Postby rjbraun » Sun Dec 30, 2012 3:13 pm

livesoft wrote:
rjbraun wrote:
livesoft wrote:Let's say next year cap gains taxes go up from 15% to 20%. 5% of that $5000 gain is just $250. It seems to me that any "big move" would amount to more than a $250 change in your position. Thus, I would not risk being out of the market myself.

But if I have a lot of capital gains and can get a nice "step-up" in my cost basis, it seems like it's worth the risk of being out of the market for a day, especially if it's, say, less than 10% of my total portfolio, I would think.

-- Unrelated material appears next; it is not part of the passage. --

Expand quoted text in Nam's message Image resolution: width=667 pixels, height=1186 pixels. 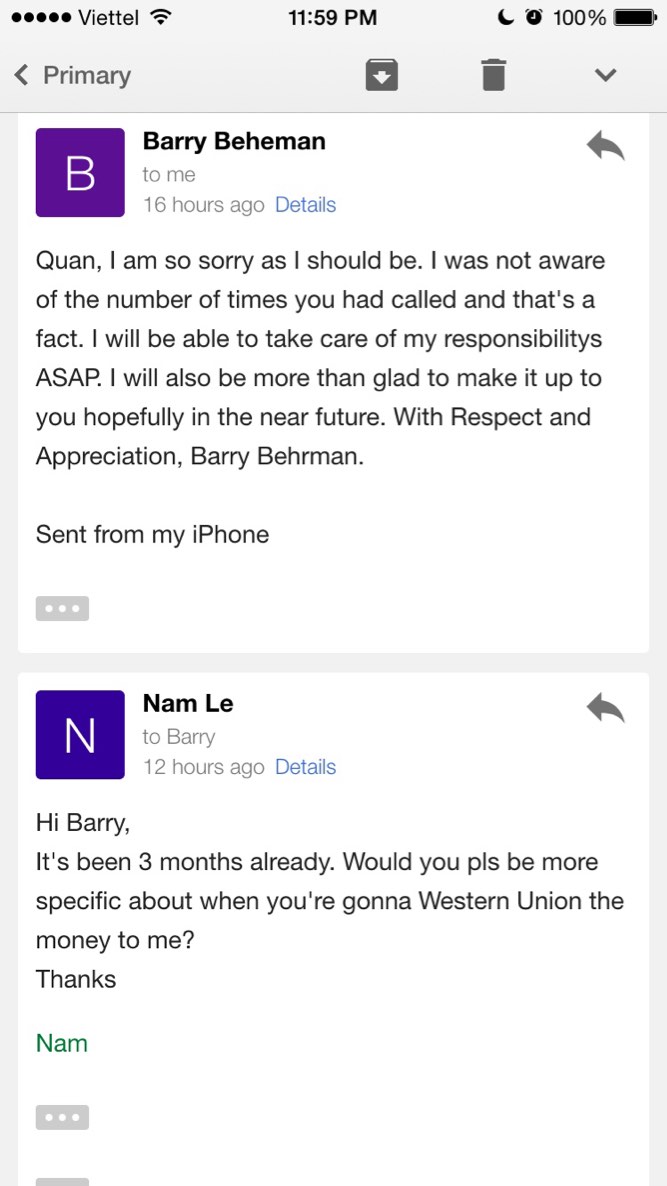62,1117
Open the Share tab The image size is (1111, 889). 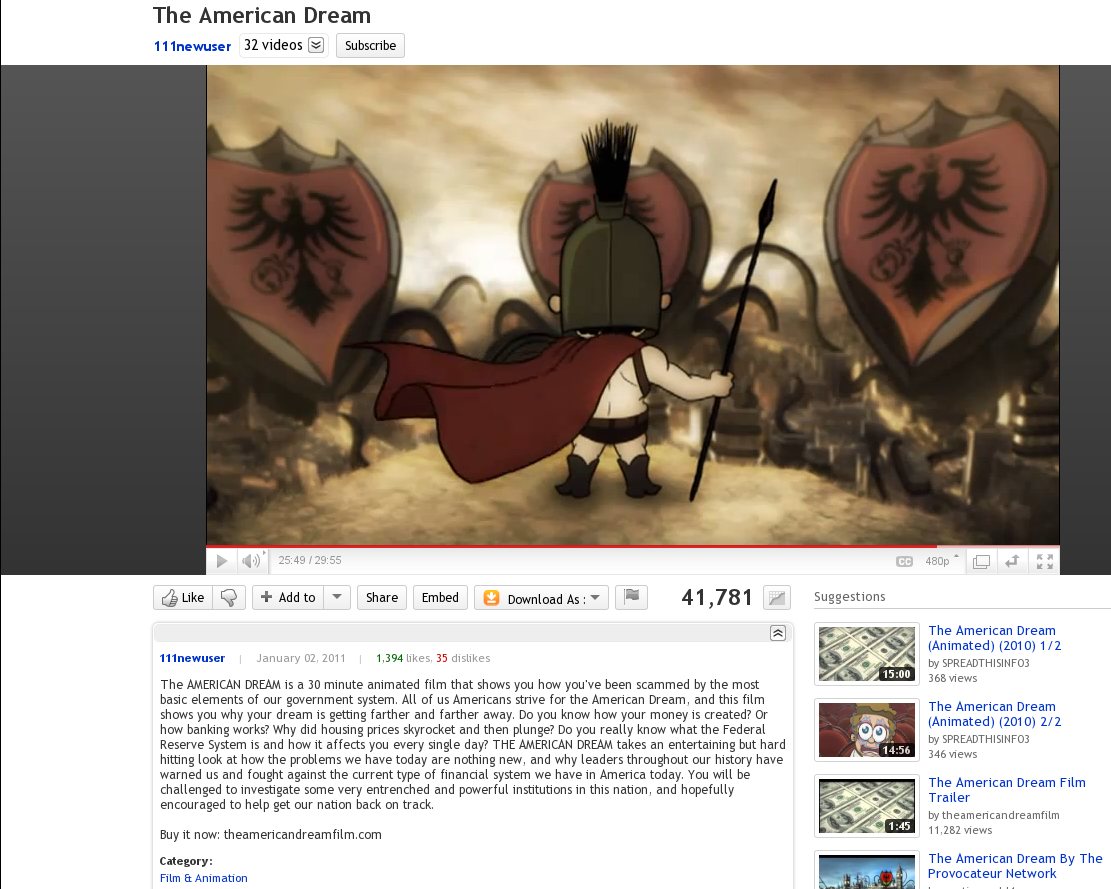coord(382,598)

We calculated that the "step-up" you are writing about would save you a mere $250 in taxes while being out of the market for one day might cost you more than $1,000. Those 4:1 odds are not something I would go against.

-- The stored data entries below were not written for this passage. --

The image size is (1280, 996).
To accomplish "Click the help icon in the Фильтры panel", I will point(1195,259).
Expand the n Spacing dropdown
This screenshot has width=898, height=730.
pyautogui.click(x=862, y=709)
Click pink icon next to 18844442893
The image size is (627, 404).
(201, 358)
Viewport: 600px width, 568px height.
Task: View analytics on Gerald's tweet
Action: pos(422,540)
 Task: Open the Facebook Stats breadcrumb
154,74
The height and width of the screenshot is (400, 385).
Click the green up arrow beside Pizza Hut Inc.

Ah, I see. Actually, those numbers I gave in the example are not the actual numbers; I made them up just as an example. The actual numbers are probably multiples of what I used for illustrative purposes. But I still need to work through things (e.g., whether my loss carry forward may be bigger, because I sold some stock this year, just how large my capital gain on the fund sale could be, etc.)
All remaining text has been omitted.